Trump has called for involving another major nuclear power, China, in future negotiations on nuclear weapons.

NATO Secretary-General Jens Stoltenberg urged Moscow in February to return to compliance with the treaty, adding, “At the same time, we are planning for a world without the INF Treaty.”

Russia announced in March that President Vladimir Putin had signed a decree suspending Russia’s implementation of the treaty, kicking off that country’s months-long wind-down.

Russian Foreign Ministry spokeswoman Maria Zakharova also accused U.S. officials on August 1 of eschewing efforts to “find common ground for discussing” issues related to the INF Treaty.

She said Washington had waged “an aggressive information campaign in the United States that turned everything upside-down and almost blamed Russia for being the first one to withdraw from the treaty,” according to TASS.

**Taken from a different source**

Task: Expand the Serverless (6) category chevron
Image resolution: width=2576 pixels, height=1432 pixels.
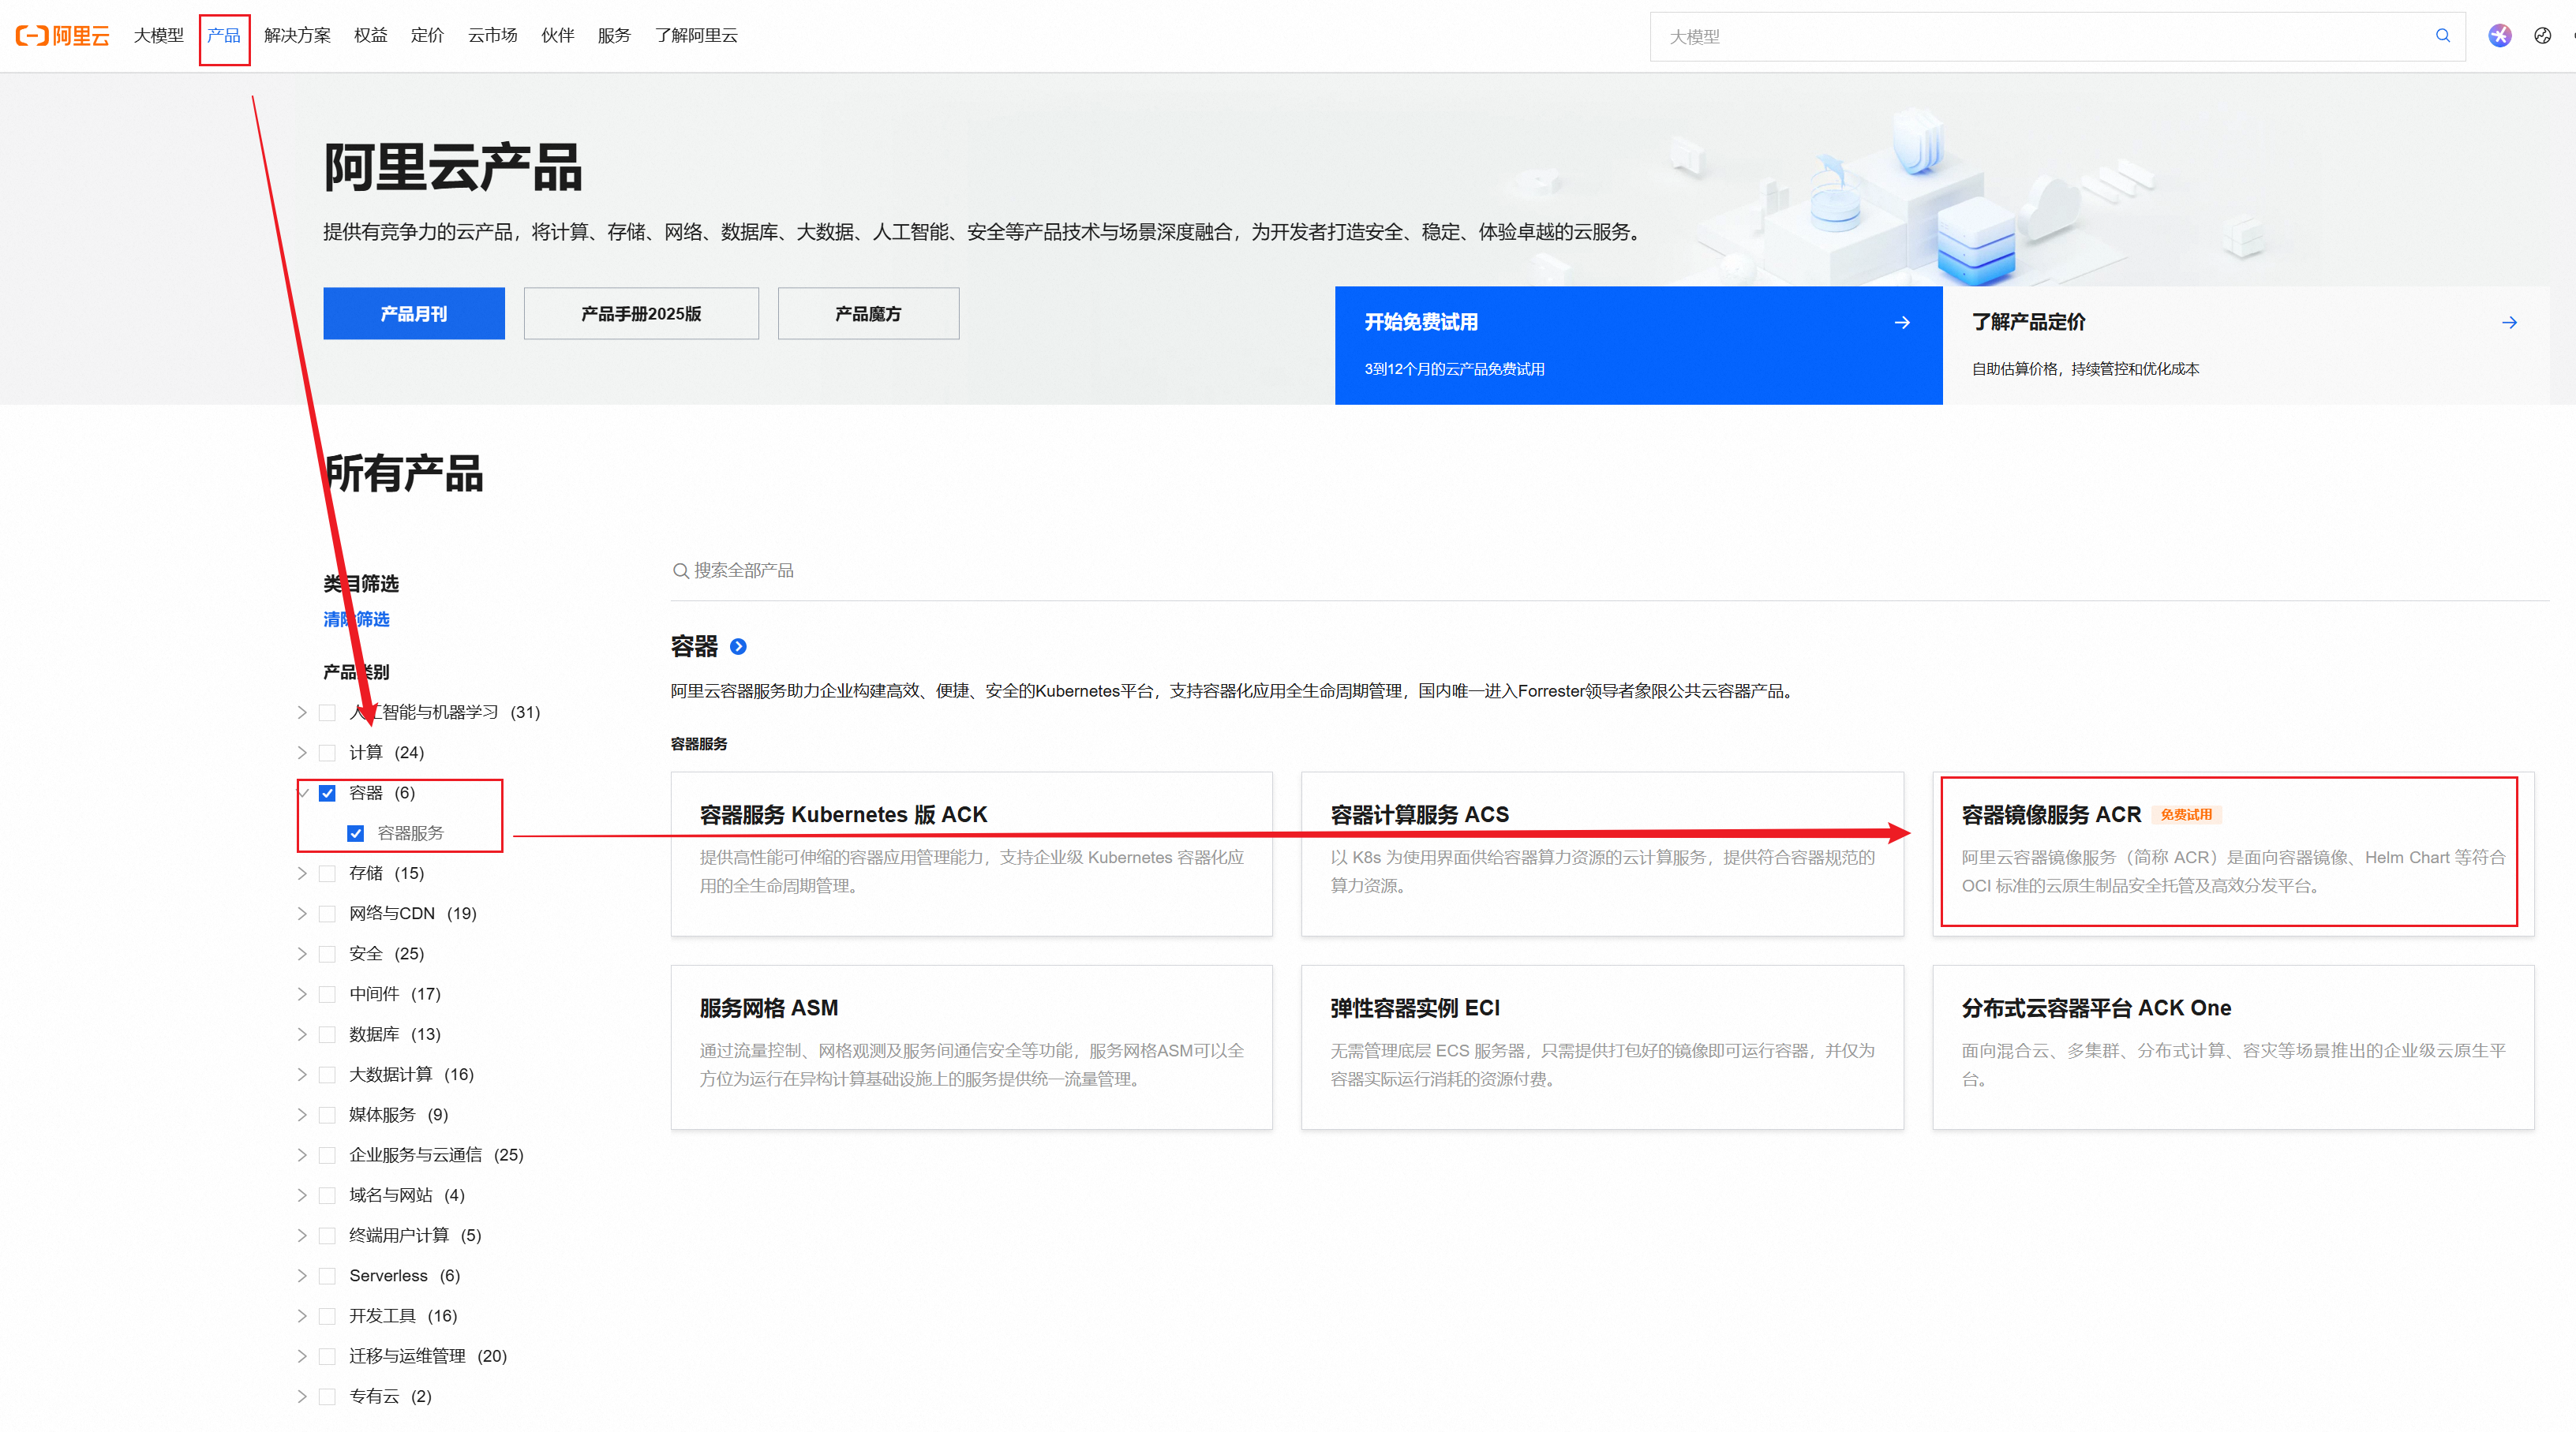Action: pos(302,1276)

Moscow will issue an INF-related statement on August 2, Zakharova said.

On August 1, German Foreign Minister Heiko Maas laid the blame for the end of the INF on Russia, saying it “has not done what was necessary to save the treaty.”

He said the end of the INF spelled the loss of some European security and increased “challenges,” and echoed the call for the preservation of New START as a “remaining pillar” of international arms control.

“Without the INF Treaty, as well as the soon expiring New START, there would be no legally-binding, verifiable limits on the world’s two largest nuclear arsenals for the first time in nearly half a century,” the Arms Control Association (ACA), a Washington-based nonprofit that promotes public understanding and effective arms control policies, quoted the chairman of its board of directors, Thomas Countryman, as saying on the eve of the INF collapse.

The INF Treaty’s demise comes as the international community is grappling with how to respond to a mounting arsenal of nuclear weapons in North Korea, and amid efforts by several world powers to save a landmark deal to curb Iran’s nuclear program that the United States abandoned last year.